Luego la locura, el exceso, la contradicción y el choque de un Ferrari. Y en vez, como Chamaco y su 125 en 1978, salir en un espacio menor de el diario El Cronista, se transforman en tema nacional, en tema de consulta a la Presidenta, en portada de un diario italiano en objeto de debate en un foro web de una página de Madrid.
A veces creo que Vidal, por unos minutos al menos, envidiaría la santa fortuna de Crisosto: meter un gol histórico ante miles de espectadores y luego subirse a una micro y perderse en las calles grises de la ciudad como una cara anónima que se arrellena en la butaca y ve pasar las calles ajenas a través del vidrio.
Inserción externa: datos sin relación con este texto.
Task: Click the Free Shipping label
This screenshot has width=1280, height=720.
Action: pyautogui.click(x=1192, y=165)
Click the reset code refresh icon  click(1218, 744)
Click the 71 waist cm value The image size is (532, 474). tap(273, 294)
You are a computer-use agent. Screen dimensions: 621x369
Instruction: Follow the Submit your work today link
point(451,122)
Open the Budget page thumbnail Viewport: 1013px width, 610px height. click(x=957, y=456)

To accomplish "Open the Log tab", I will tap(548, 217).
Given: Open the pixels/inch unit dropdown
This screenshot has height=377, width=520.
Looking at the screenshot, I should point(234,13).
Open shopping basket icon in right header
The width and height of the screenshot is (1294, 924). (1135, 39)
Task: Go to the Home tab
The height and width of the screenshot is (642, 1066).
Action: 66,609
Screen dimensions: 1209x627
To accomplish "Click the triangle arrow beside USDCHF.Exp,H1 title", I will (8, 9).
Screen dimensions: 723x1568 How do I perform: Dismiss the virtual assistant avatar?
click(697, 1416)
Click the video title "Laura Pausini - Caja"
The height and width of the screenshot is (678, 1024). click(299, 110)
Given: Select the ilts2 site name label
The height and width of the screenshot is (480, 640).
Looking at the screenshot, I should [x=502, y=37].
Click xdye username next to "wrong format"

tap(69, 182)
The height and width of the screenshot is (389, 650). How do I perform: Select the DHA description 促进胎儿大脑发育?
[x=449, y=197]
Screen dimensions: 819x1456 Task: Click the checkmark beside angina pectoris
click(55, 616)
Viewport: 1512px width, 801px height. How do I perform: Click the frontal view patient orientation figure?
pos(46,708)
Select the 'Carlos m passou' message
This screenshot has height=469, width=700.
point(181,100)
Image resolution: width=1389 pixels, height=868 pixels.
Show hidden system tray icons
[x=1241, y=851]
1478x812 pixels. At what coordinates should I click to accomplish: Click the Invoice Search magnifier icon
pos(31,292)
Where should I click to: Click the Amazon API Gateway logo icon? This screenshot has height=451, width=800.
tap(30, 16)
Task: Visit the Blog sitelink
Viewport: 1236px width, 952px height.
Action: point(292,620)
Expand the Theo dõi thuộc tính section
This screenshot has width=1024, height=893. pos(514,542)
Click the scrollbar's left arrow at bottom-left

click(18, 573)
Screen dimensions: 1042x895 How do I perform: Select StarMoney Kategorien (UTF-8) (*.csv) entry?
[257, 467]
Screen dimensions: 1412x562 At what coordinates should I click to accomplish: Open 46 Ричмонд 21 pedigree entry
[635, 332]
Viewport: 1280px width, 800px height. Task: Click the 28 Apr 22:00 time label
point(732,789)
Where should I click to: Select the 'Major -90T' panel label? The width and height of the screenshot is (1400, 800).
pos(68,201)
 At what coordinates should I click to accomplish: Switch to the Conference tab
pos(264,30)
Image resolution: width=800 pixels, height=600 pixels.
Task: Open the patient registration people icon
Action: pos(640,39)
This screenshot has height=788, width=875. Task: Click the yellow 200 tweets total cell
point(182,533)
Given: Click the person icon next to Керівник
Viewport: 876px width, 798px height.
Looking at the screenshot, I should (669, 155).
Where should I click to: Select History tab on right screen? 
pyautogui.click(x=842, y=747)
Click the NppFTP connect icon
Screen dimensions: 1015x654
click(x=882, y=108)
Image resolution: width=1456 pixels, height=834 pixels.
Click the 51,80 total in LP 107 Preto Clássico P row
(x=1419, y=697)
En fin, uno está construido por su tiempo, por sus urgencias, sus arquetipos y sus dinámicas. Desde el viejo de los zeppelines y la señora que cosía almohaditas luego del coro, desde el goleador desplazado por su modestia, de las calles embarradas con los hombres que sólo aspiran a sobrevivir, sólo puedo mirar con estupor la borrasca y el maximalismo del fútbol de hoy y sus protagonistas. Llevan los mismos colores que antes, usan el mismo escudo, defienden la misma bandera y responden al mismo himno, pero son otros, lejanos y extraños. Incomprensibles.